> **WORK INSTRUCTIONS**
Reproduce verbatim the lines of the listing from the line containing "coordinates (1310, 300)." through the line containing "Looking at the image, I should click on (1352, 670).", both included.

════════════════════

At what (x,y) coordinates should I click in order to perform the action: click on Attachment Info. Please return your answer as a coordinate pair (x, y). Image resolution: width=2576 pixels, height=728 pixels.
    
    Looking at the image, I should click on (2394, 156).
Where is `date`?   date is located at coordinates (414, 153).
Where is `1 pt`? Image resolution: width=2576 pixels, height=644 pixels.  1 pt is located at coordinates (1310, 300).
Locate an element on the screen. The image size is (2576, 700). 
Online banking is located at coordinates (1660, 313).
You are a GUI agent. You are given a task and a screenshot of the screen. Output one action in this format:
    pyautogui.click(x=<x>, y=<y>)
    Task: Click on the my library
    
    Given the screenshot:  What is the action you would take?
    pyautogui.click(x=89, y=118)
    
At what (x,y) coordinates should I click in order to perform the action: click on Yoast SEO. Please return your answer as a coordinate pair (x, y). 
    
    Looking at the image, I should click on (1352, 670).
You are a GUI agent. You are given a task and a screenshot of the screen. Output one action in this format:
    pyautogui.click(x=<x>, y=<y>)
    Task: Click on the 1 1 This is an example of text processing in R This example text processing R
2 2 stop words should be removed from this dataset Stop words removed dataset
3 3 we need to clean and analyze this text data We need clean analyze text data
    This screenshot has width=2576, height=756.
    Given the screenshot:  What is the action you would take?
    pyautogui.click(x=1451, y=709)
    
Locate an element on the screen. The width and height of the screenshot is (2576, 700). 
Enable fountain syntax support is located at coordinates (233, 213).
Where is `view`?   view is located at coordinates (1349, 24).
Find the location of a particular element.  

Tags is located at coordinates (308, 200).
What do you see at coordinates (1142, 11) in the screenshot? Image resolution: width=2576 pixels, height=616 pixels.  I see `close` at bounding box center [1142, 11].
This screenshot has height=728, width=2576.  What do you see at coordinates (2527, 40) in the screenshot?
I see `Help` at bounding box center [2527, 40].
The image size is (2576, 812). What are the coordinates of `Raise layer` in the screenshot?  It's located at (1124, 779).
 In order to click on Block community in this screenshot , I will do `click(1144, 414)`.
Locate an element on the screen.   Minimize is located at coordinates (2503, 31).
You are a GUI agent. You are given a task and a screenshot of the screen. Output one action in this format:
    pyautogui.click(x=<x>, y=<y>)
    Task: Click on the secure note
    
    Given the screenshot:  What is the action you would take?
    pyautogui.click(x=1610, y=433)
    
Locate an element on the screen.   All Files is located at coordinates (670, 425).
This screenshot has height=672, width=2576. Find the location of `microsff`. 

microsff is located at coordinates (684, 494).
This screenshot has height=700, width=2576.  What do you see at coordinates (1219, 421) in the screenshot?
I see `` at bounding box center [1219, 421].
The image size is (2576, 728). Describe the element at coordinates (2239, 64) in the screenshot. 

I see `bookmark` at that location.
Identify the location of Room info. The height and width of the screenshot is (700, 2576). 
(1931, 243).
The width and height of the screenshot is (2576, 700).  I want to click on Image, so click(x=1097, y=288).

════════════════════

> **PROBLEM SOLUTION**
Where is `1 pt`? Image resolution: width=2576 pixels, height=644 pixels.  1 pt is located at coordinates (1310, 300).
Locate an element on the screen. The image size is (2576, 700). 
Online banking is located at coordinates (1660, 313).
You are a GUI agent. You are given a task and a screenshot of the screen. Output one action in this format:
    pyautogui.click(x=<x>, y=<y>)
    Task: Click on the my library
    
    Given the screenshot:  What is the action you would take?
    pyautogui.click(x=89, y=118)
    
At what (x,y) coordinates should I click in order to perform the action: click on Yoast SEO. Please return your answer as a coordinate pair (x, y). 
    
    Looking at the image, I should click on (1352, 670).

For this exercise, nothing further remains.